***** Metin alıntısı

Lilith'in geçmişi tek tanrılı dinlerden çok daha önceye, eski Mezopotamya uygarlıklarına kadar uzanıyor. Genellikle Sümer ve Babil mitolojisindeki rüzgâr tanrıçası Lilitu ile ilişkilendiriliyor. Lil, fırtına ya da rüzgar anlamına geliyor.
Bir Babil metninde ise, büyük tanrıça İştar'ın tapınak fahisesidir. İştar, eski doğu dinlerinde şehvetli aşkın, tutkunun ve baştan çıkarıcılığın tanrıçası kabul ediliyordu. Bu özellikleri nedeniyle, fahiselerin, özellikle de kült olan tapınak fahiselerinin koruyucu tanrıçasıydı.
Tapınak fahiseliği meşru bir işti. Herodot'un bize ulaşan yazılarında, Babil'de her genç kızın bir kez yabancı bir erkekle cinsel ilişkiye girmek zorunda olduğu biliniyor. Ancak, bu tapınak fahiseliği kesinlikle küçük düşürücü bir iş değildi. Babillilerin yabancı erkekleri tanrı olarak gördüğü sanılıyor. Kendilerini onlara teslim eden genç kızlar, simgesel olarak tanrıların eşi haline geliyor ve kutsallaşıyorlardı.
Lilith'e bazı özellikler Babil'in kötü tanrıçası (belki de dişi şeytanı demek gerek) Lamatsu'da da görülüyor. Lamatsu halk arasında albastı ya da lağusa hastalığı olarak bilinen rahatsızlığın ortaya çıkmasını sağlıyor, hamilelere zarar verip yeni doğan bebekleri öldürmeye çalışıyordu. Lilith'in özellikleri Lamatsu'ya aktarılmış olabilir miydi? Yoksa tersi mi yapılmıştı?
Lilith'in Yahudi efsanelerinde ne zaman boy gösterdiği bilinmiyor. Çünkü tanrılar ve efsaneler, doğu kültürlerinin birçoğunda ortaktı ya da büyük benzerlikler taşıyordu. Yine de her koşulda, Yahudilerin şeytanla ilgili inanışlarında önemli bir yere sahipti. Erkeklerin aklını başından alan bir şeytan olarak görülüyor ve ondan çok korkuluyordu.
Bu konuda en eski kaynak olan Tevrat'a bir göz atıyoruz. Ancak Tevrat'ta bir tutarsızlık göze çarpıyor. Kutsal kitabın bir yerinde;
"Ve Allah insanı kendi suretiyle yarattı ve onları erkek ve dişi olarak yarattı."

**********
***** Veri bölümü

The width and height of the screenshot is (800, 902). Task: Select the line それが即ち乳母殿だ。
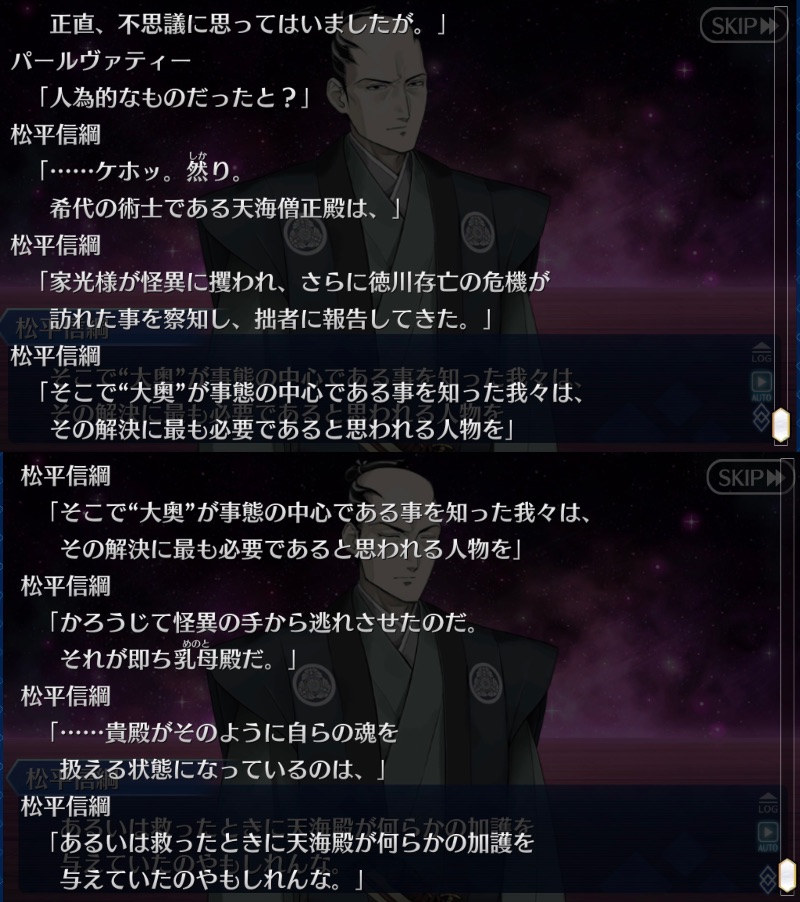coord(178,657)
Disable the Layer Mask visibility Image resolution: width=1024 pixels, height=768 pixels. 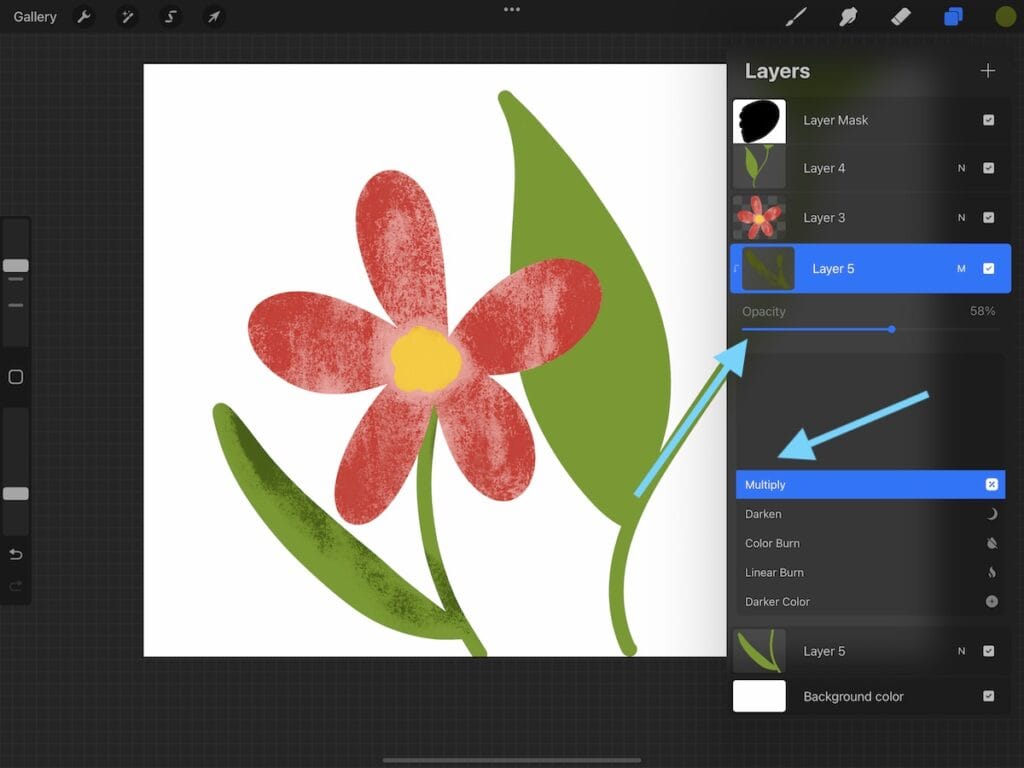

**********

# Alıştırma yönergeleri:
[a] Lilith metnindeki "Tapınak fahiseliği meşru bir işti." cümlesini İngilizceye çevirin.
[b] Lilith metninde "Lilith'e bazı özellikler" ile başlayıp "ondan çok korkuluyordu." sözcüklerine kadar süren bölümü, "bebekleri" yerine "çocukları" koyarak yeniden yazın.
[c] Lilith metnine göre "Lil" sözcüğü ne anlama geliyor?

# Görev yanıtları:
[a] Temple prostitution was a legitimate occupation.

[b]
Lilith'e bazı özellikler Babil'in kötü tanrıçası (belki de dişi şeytanı demek gerek) Lamatsu'da da görülüyor. Lamatsu halk arasında albastı ya da lağusa hastalığı olarak bilinen rahatsızlığın ortaya çıkmasını sağlıyor, hamilelere zarar verip yeni doğan çocukları öldürmeye çalışıyordu. Lilith'in özellikleri Lamatsu'ya aktarılmış olabilir miydi? Yoksa tersi mi yapılmıştı?
Lilith'in Yahudi efsanelerinde ne zaman boy gösterdiği bilinmiyor. Çünkü tanrılar ve efsaneler, doğu kültürlerinin birçoğunda ortaktı ya da büyük benzerlikler taşıyordu. Yine de her koşulda, Yahudilerin şeytanla ilgili inanışlarında önemli bir yere sahipti. Erkeklerin aklını başından alan bir şeytan olarak görülüyor ve ondan çok korkuluyordu.

[c] Fırtına ya da rüzgar anlamına geliyor.